* **Activity**: Leaving out all pictures, repeat exactly the lines from the one that holds "You are a GUI" to the last line of the entries below.

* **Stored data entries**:

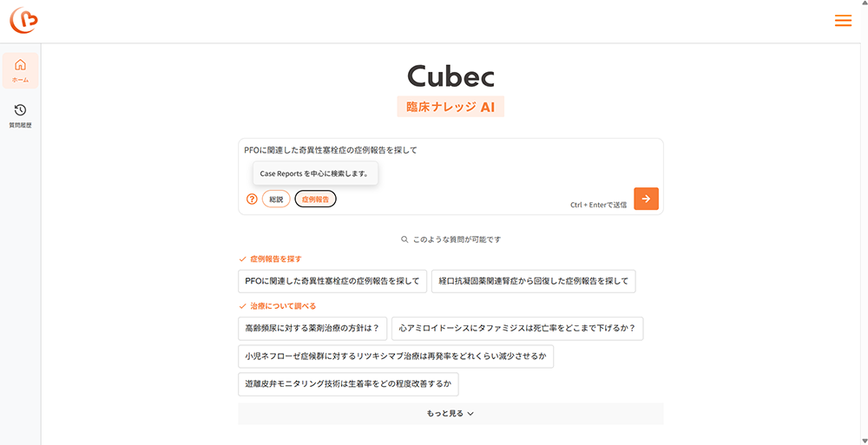The height and width of the screenshot is (445, 868).
Task: Toggle the 症例報告 filter chip
Action: [315, 199]
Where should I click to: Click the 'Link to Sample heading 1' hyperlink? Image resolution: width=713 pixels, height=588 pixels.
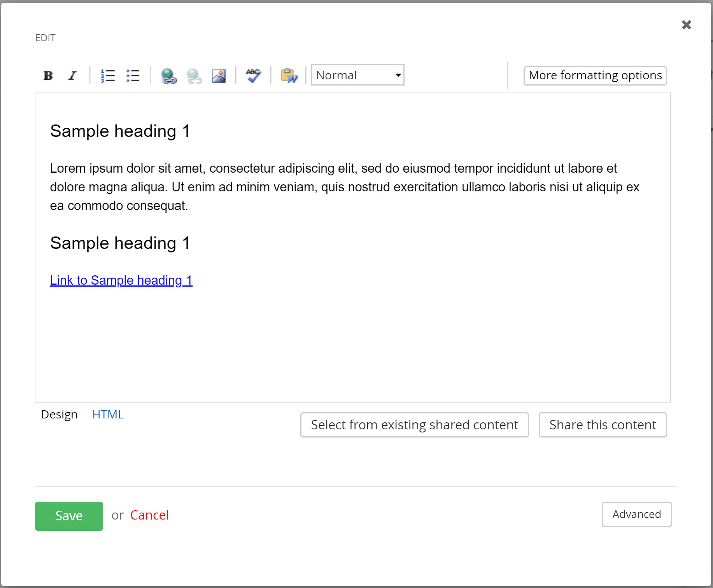121,280
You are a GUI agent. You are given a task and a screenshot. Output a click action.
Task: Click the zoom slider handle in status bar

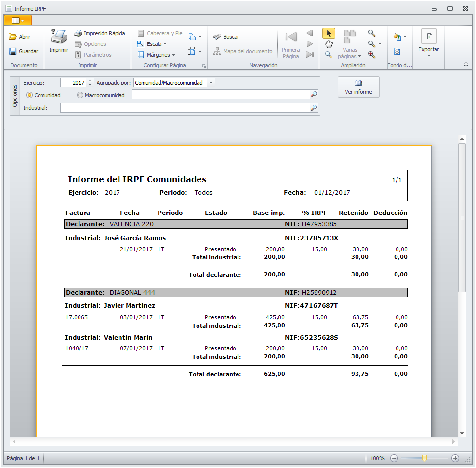[424, 458]
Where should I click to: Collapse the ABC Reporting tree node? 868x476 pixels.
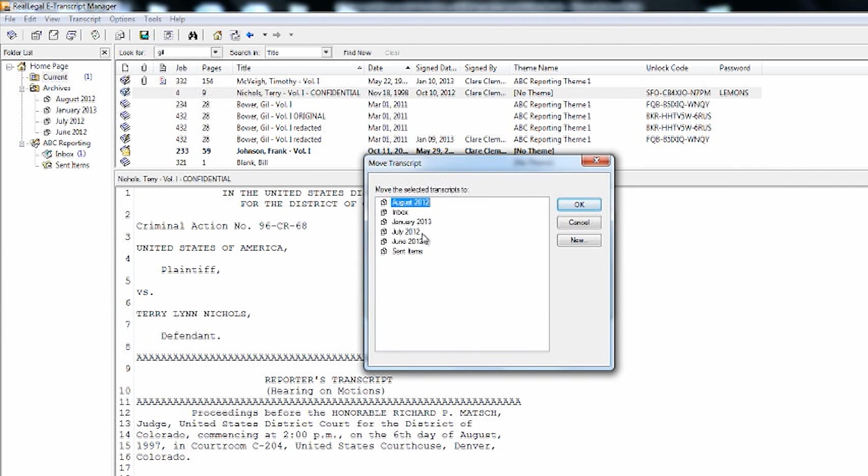point(22,144)
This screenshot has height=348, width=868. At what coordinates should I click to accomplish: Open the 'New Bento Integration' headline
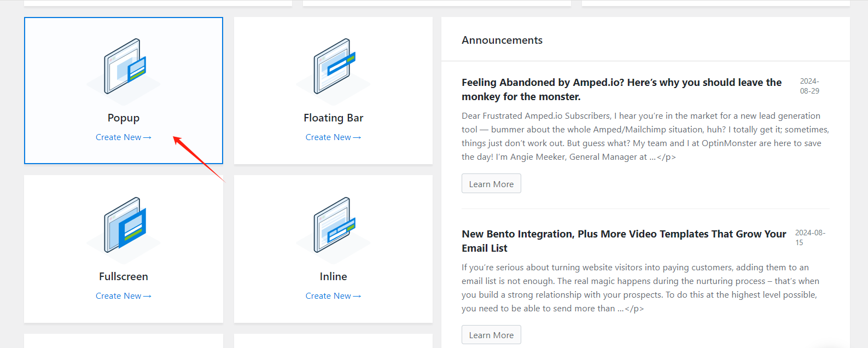(624, 241)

* **Task answer**:
You are a GUI agent. You are given a task and a screenshot. Output a click action.
Task: Click the zoom slider handle in status bar

[424, 458]
Where should I click to: Collapse the ABC Reporting tree node? 868x476 pixels.
point(22,144)
This screenshot has height=348, width=868. At what coordinates should I click to accomplish: Open the 'New Bento Integration' headline
(624, 241)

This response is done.